Rogers Communications CEO Guy Laurence discussed the platforms' performance during the company's first quarter conference call.

Soft ad markets continued to impact the bottom line at Rogers Media, with the division posting a 3% loss for the first quarter of 2016.

Revenue for the quarter moved to $448 million from $464 million for the same period last year. The division also posted a higher adjusted operating loss, moving to $49 million from $32 million for the same period in 2015. The figures cover the period for the quarter ended March 31, 2016.

Revenue in the media division dropped primarily as a result of lower conventional TV ad revenue, publishing and radio, and was partially offset by gains in sports-related revenue.

The areas hit the hardest were conventional TV and publishing, said Guy Laurence, president and CEO at Rogers Communications during the company’s conference call.
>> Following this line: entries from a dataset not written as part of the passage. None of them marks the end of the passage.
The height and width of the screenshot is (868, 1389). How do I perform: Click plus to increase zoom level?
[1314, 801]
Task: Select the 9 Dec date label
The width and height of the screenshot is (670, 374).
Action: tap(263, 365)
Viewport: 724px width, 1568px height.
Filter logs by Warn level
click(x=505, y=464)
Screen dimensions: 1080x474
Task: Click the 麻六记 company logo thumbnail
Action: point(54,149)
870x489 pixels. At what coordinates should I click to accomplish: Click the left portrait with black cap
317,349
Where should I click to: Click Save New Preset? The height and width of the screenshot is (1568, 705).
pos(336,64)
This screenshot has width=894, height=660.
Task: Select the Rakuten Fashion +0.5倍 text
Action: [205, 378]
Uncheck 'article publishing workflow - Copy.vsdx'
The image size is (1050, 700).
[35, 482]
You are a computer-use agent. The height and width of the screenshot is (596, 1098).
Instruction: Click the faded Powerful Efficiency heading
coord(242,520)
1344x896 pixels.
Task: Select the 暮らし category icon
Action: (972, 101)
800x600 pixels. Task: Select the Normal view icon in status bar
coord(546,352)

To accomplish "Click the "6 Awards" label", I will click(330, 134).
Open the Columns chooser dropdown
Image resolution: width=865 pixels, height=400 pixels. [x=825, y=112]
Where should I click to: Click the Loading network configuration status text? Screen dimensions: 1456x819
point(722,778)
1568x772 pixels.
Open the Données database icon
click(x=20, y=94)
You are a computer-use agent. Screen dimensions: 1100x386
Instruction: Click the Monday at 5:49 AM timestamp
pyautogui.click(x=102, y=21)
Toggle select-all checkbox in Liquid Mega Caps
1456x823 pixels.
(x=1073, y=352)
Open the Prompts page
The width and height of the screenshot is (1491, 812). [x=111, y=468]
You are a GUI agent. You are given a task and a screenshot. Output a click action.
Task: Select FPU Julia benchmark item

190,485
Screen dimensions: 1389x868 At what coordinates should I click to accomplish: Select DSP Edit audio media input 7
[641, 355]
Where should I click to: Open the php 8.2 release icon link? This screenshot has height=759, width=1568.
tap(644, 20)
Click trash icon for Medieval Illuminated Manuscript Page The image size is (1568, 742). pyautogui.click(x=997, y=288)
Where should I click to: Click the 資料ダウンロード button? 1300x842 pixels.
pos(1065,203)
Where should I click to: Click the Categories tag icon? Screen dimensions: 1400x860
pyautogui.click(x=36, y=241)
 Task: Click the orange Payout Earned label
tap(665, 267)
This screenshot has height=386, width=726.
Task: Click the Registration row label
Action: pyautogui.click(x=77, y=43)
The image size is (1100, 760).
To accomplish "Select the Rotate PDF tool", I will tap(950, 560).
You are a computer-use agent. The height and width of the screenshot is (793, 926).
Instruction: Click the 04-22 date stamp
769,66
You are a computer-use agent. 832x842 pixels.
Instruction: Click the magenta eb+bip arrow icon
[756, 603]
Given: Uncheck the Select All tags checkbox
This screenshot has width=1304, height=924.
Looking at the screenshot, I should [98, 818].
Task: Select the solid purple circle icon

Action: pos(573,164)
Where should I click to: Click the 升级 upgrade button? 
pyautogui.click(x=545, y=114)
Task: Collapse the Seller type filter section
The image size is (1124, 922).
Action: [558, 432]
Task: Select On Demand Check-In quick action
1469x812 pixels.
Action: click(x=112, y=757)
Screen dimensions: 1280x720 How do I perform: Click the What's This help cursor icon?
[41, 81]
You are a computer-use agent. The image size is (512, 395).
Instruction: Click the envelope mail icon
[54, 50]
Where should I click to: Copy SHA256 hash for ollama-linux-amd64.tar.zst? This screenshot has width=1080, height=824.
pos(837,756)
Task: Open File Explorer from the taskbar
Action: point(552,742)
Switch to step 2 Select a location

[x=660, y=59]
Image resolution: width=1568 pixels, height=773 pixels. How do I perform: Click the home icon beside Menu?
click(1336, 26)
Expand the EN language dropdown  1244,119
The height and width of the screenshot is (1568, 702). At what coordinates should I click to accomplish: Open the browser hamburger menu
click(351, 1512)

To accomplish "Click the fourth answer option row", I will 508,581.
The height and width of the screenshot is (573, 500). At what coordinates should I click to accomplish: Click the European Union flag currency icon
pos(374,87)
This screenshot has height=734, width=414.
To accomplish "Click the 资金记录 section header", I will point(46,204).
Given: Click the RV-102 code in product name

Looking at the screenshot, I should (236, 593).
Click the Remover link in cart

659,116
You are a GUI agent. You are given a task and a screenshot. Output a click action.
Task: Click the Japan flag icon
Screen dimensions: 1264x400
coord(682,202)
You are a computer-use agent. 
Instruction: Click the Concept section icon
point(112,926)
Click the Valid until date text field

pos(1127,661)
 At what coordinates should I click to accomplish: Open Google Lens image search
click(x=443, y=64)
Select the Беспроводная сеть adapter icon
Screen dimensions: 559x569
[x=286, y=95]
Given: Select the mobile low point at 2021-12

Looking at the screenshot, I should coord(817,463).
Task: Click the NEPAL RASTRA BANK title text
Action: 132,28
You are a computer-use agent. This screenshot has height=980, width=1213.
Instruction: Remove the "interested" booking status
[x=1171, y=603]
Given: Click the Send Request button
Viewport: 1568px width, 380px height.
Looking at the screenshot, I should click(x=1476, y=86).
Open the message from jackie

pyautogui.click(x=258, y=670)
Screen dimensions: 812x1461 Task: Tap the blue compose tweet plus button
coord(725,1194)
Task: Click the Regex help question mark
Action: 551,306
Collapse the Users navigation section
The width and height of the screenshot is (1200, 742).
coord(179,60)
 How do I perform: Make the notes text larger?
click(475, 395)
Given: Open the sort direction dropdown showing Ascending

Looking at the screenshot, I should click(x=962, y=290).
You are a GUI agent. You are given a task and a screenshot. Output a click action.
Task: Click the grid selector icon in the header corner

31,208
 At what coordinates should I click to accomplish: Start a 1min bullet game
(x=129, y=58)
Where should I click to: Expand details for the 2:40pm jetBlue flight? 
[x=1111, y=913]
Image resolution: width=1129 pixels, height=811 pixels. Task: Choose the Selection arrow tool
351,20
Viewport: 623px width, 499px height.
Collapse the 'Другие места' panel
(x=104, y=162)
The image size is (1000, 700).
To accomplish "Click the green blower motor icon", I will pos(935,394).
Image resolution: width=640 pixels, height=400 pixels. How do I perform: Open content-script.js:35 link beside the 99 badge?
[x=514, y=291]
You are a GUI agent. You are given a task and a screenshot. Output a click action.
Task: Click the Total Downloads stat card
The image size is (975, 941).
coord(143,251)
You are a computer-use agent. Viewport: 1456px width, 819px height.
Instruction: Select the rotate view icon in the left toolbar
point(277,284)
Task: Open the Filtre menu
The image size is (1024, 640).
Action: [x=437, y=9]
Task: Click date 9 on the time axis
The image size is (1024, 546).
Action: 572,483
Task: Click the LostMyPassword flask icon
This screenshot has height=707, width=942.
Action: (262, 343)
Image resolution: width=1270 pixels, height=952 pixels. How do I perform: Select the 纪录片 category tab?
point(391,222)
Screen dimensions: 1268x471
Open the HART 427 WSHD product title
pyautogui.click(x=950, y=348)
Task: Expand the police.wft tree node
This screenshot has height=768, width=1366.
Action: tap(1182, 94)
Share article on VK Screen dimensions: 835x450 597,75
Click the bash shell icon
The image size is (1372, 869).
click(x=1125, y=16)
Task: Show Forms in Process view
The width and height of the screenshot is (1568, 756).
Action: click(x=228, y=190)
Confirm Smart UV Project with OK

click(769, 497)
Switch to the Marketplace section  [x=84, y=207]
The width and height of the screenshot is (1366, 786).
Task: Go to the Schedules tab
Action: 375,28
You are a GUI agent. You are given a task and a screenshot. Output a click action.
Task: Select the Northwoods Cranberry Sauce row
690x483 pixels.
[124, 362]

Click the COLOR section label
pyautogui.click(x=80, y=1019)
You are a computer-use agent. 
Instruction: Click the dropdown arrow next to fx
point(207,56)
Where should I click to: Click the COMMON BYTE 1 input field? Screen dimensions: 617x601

He said that he sees the continued soft advertising market on conventional and publishing as a structural issue and not macro one.

Tony Staffieri, CFO, Rogers Communications, said during the company’s conference call that he expects the division to be posting positive numbers in the coming quarters.

The Rogers Media restructuring that was announced earlier in the year and will lead to the loss of 4% of Rogers Media’s workforce will be wrapped by the end of the second quarter, according to Laurence.

He emphasized that Rogers Media will continue to launch new ways of delivering content to consumers, making note of the recently launched streamer Sportsnet NOW. Laurence said that sports revenue at the company continues to grow, but noted that numbers were dependent on team performance, with the Toronto Blue Jays over-indexing and NHL teams not delivering as well this season.

Laurence also briefly touched on the introduction of skinny basic packages, noting that the $24.99 packages that Rogers added at the start of March haven’t been popular with existing cable customers. He likened the new option to giving customers the ability to buy a burger and fries a la carte, adding that most are still sticking with the combo.

Overall, Rogers Communications posted higher operating revenue for the quarter, coming in at $3.2 billion, up from $3.1 billion for the same period in 2015. That overall gain of 2% was a result of positive numbers in wireless and business solutions, with slight decreases in cable and media.